[I N D E X]
"Indeed the stark polar lands grip the hearts of the men who have lived on them in a manner that can hardly be understood by the people who have never got outside the pale of civilisation."
These were Ernest Shackleton's words at the beginning of the last century. For some, the Antarctic leaves a significant impact on those that venture into its icy wilderness. I would put myself in this category. Others are more prosaic about the place, perhaps viewing it as a unique environment but just a place to work nonetheless. People choose to live and work here for different reasons, all valid and none better than the other.
After fourteen months it's my turn to leave the Brunt Ice Shelf on RRS Ernest Shackleton which sails north to the tropics shortly. I've packed up my skis which have been such good companions over the past year. It's an odd sensation to think that I'm leaving a place which has been home for so long, yet somewhere I still cannot take for granted. Already the winter has a rather surreal dream-like quality about it. All of us would probably agree that it hasn't always been easy living, working and socialising with the same fifteen people for nine months in an extreme and remote environment. It reminds me of a bubbling pressure cooker at times, where the lid can get a little blown off by the impact of somewhat tense group dynamics. Communal living can be one of the more trying aspects of spending a winter down here. On balance, the positive aspects of the same communal living have been rewarding as well.

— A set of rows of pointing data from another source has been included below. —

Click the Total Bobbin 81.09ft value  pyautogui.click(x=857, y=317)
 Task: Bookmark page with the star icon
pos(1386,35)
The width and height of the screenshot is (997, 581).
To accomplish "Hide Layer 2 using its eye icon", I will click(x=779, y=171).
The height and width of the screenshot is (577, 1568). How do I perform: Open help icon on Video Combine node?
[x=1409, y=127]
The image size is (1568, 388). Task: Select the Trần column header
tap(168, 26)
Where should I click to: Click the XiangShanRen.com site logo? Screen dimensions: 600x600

Vivid images spring to mind as I pause for reflection. Overwhelming silence. The beautiful colours of the ice through the seasons. The last sunset, with the dusky colours of equinox skies. Emperor penguins huddled together for warmth. The dramatic watercolour sky providing a backdrop for massive icebergs marooned in the frozen sea. The dark of winter with glittering auroras arcing across the night sky. The thin red ribbon of light on the northern horizon at midday. The feeling of relief and amazement at the sun's return to our horizon after its four month absence. The merciless sting of ferocious fifty knot winds whipping past the hood of my ventile jacket.
And now for a change. What will it be like to see and smell green grass again? Eat from an unlimited supply of fresh bananas? To drink coffee at a cafe in the city? To handle money, lock a door, be in a crowd? The prospect of rush hour commuting is a daunting one considering that the only other traffic here comprises penguins skidding across the ice. Those once familiar everyday things seem a little foreign right now and will take some getting used to again. It will be interesting to see how the world has changed in the time we have been away; it feels like we've been in some sort of timewarp.
People come and go, but Antarctica remains the same. Indeed, previous winterers at Halley have commented on how little has changed through the years. For me, the ice is timeless. It's unyielding nature covers our tracks, removing traces of our existence and putting us in our place. We're not really meant to be here. Our scientists are still trying to find out what makes it tick and its effect on the rest of the world. It reminds me that we are just tiny dots on the surface of this huge continent.
It has been a privilege to have shared some of the experience of living and working at Halley with you on the internet. Living here has allowed me to gain certainties in place of vague assumptions. You can read the history, hear the legends but ultimately make up your own mind. It has been a fantastic experience.